Once signed into law, the scope of the paid sick leave law will be more limited than the initial proposal. Businesses with fewer than 50 employees are not covered and employees who are exempt from the overtime pay under the Fair Labor Standards Act’s “white collar” exemptions (executive, administrative, professional employees and outside salespersons) are not eligible for paid sick leave. Private sector employees covered by a collective bargaining agreement, seasonal workers, part-time workers, and variable hour workers are also not eligible.

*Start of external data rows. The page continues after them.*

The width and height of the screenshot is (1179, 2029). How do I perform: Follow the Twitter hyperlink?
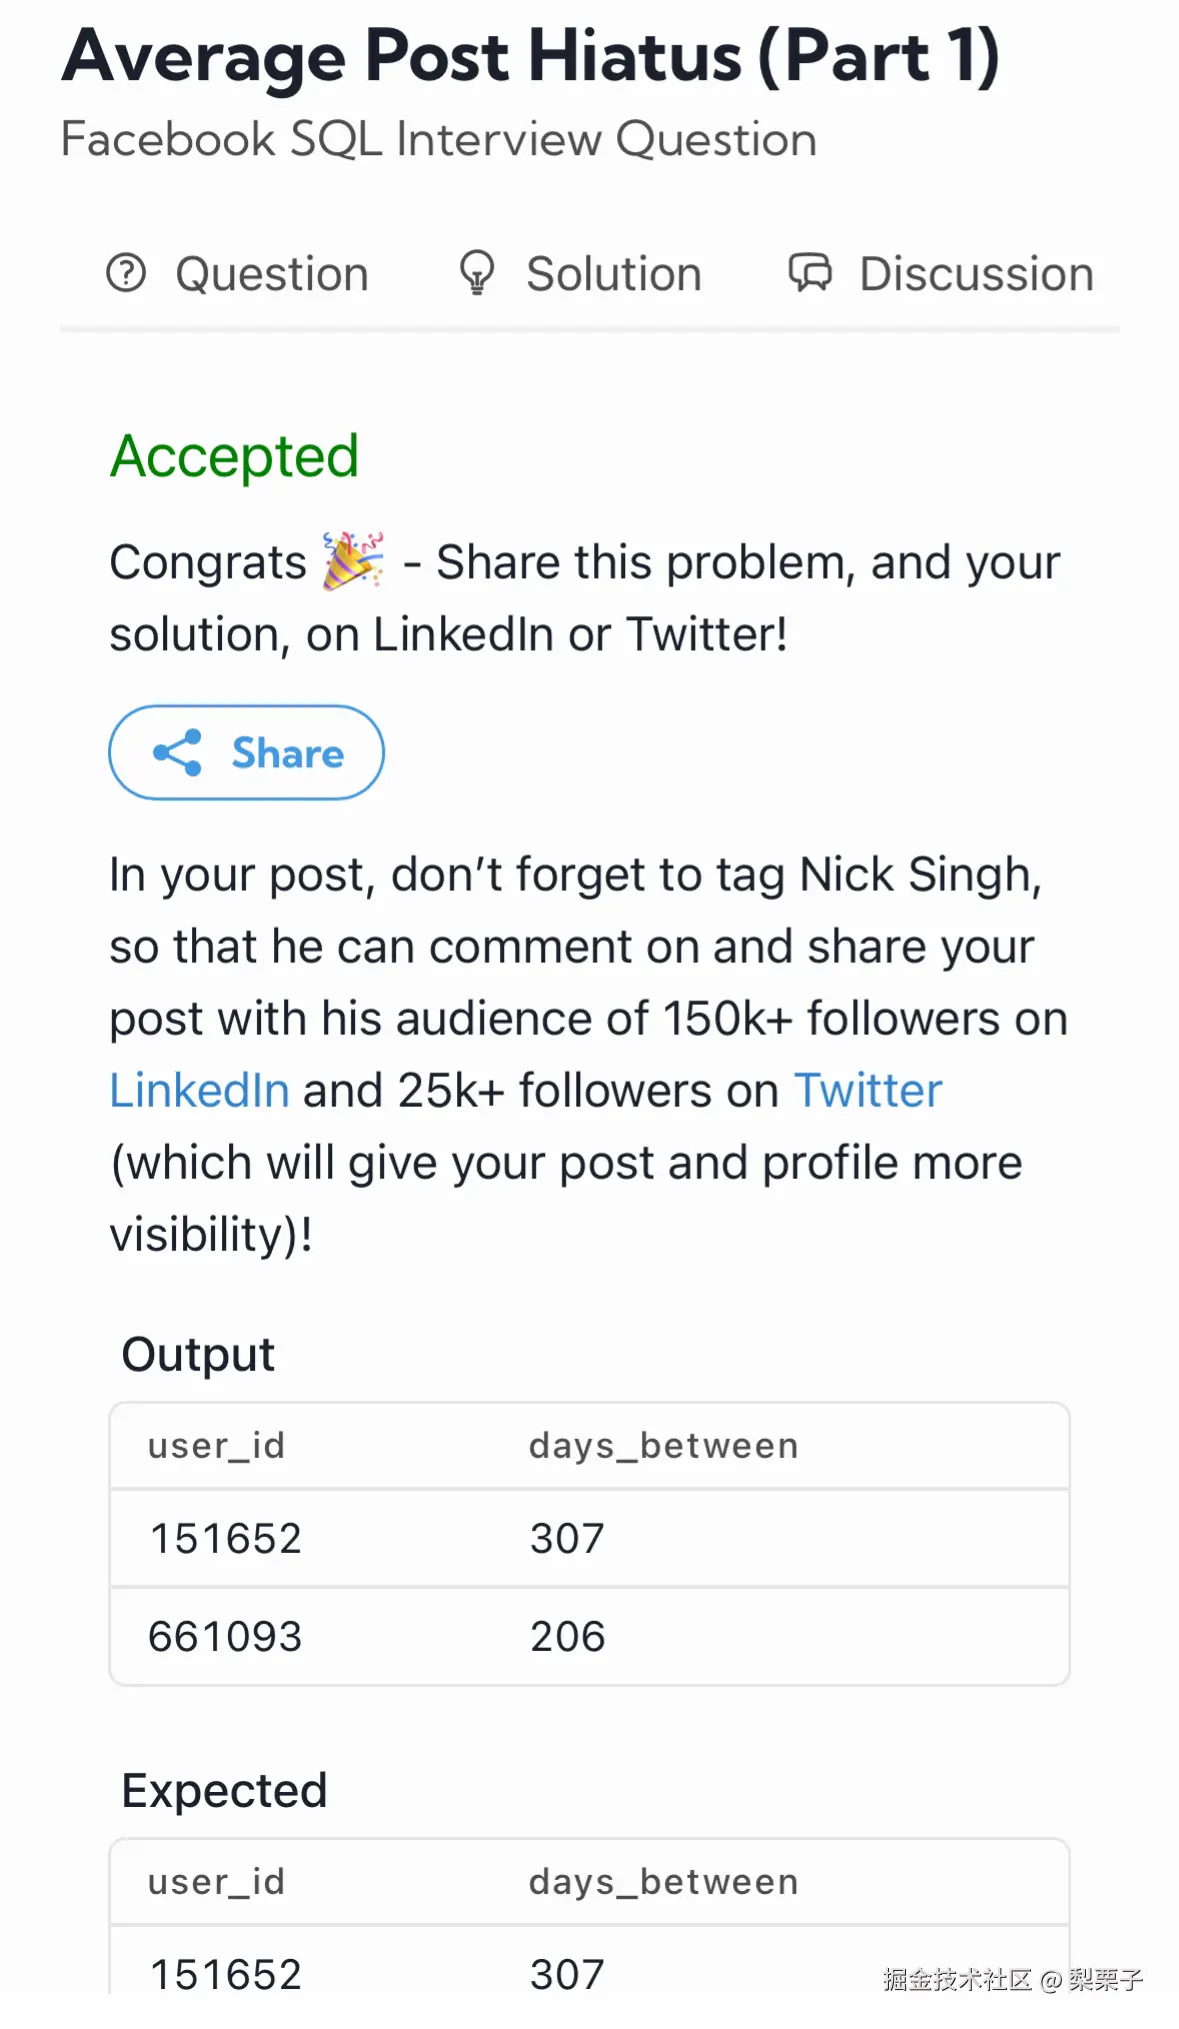(x=867, y=1090)
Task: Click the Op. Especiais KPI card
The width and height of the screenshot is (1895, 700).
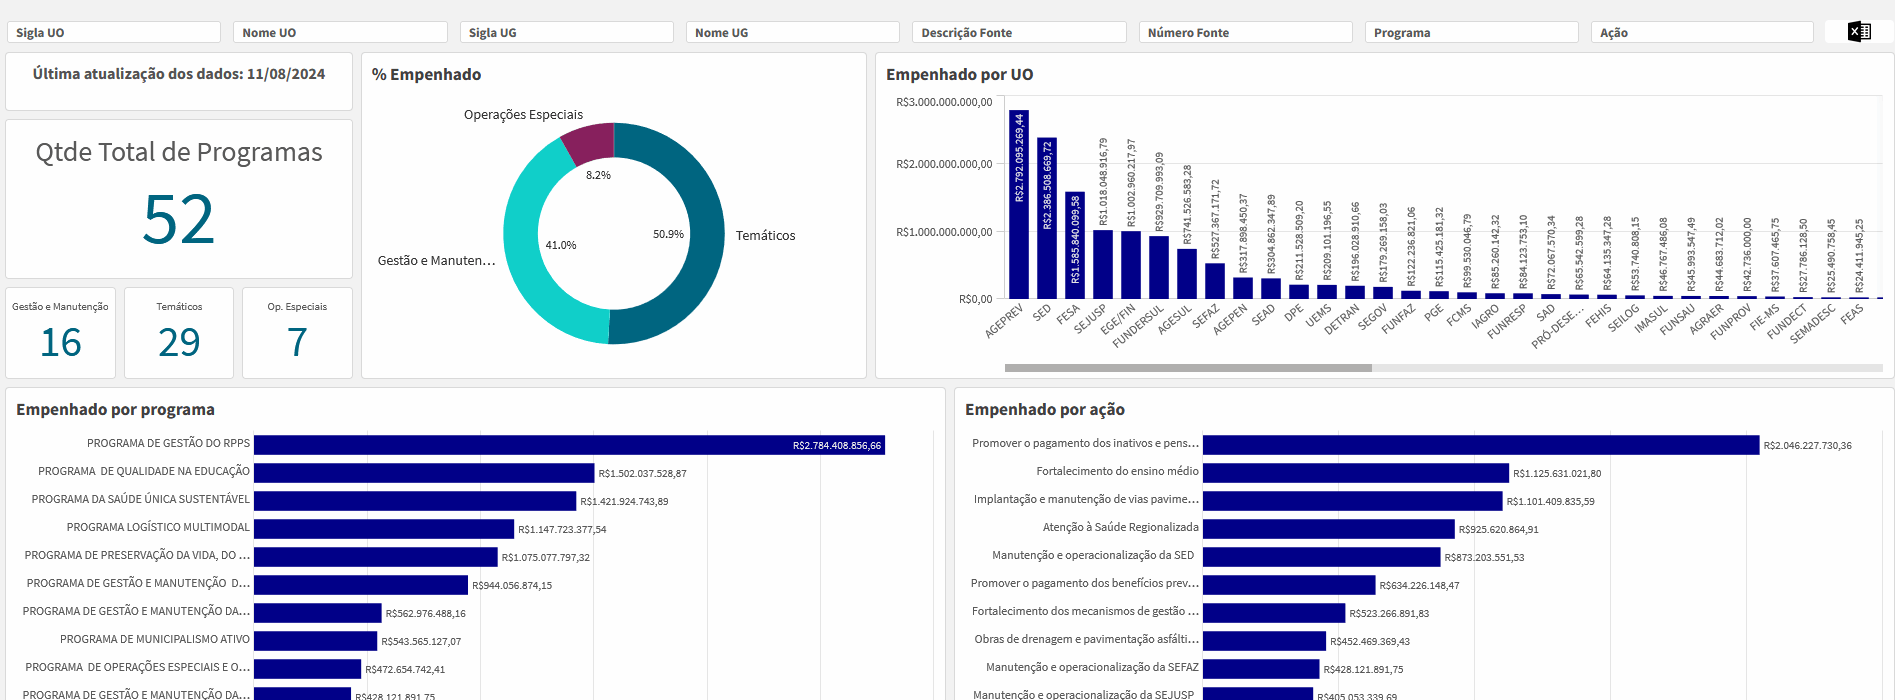Action: pos(297,333)
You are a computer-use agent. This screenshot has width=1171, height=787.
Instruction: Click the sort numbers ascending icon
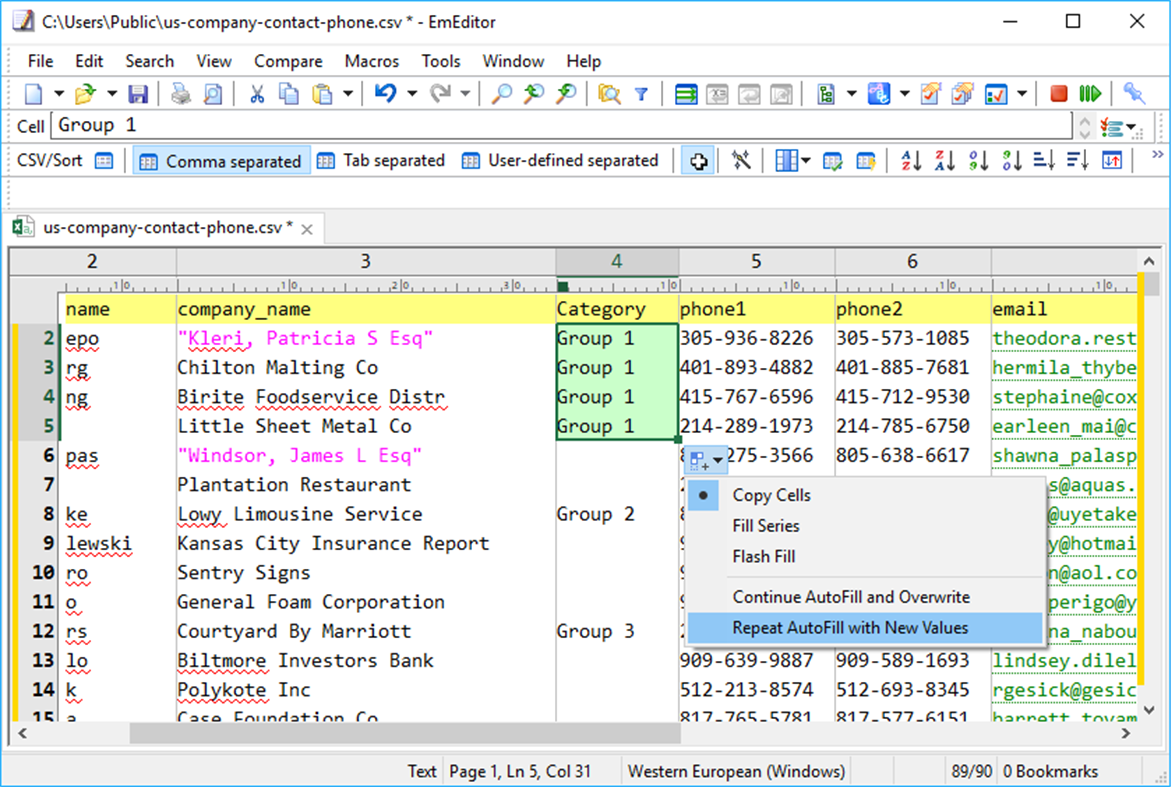pos(979,160)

The bill reduces the level of benefits. The original ballot proposal would have allowed employees to accrue 72 hours of paid leave in a 12-month period with one hour accrued for every 30 hours worked. The bill reduces the maximum amount of paid sick leave to 40 hours in a 12-month period, which accrues at a rate of one hour for every 35 hours worked, with a cap of one hour accrued per workweek regardless of the number of hours worked. Employers will also have the option of providing 40 hours of paid sick leave at the beginning of the benefit year if they are not inclined to administer the accrual tracking otherwise required under the Act. Further, the bill creates a rebuttable presumption that an employer is in compliance with the Act if it provides 40 hours of paid leave, including vacation days, personal days, and other paid time off, to eligible employees each benefit year.
Overall, the bill addresses many of the administrative concerns raised by the initial ballot proposal. For example, the definition of “family member” no longer includes individuals related by affinity, which would have opened the door to taking paid leave to care for a neighbor or even a friend. The provision that would have allowed employees to take paid leave in the smallest increment that the employer’s payroll system uses to account for absences has been replaced with a provision that paid leave must be taken in at least one hour increments.
There have also been significant changes to how employees must request and substantiate their need for paid leave. Employers will now be able to enforce their usual and customary notice, procedural, and documentation requirements for requesting leave and discipline employees for violations with the caveat that employers must provide eligible employees at least three days to provide documentation. Also, the provision that would have made employers responsible for the employee’s out-of-pocket costs of obtaining a doctor’s note has been eliminated.
Importantly, the bill has eliminated the private cause of action and retaliatory personnel action provisions and reduced the limitations period from three years to six months. Thus, an eligible employee who believes his or her rights have been violated must file an administrative complaint with the Michigan Department of Licensing and Regulatory Affairs within six months.
The governor is expected to quickly sign the substitute bill into law. If that happens, the law will likely take effect on or about April 1, 2019.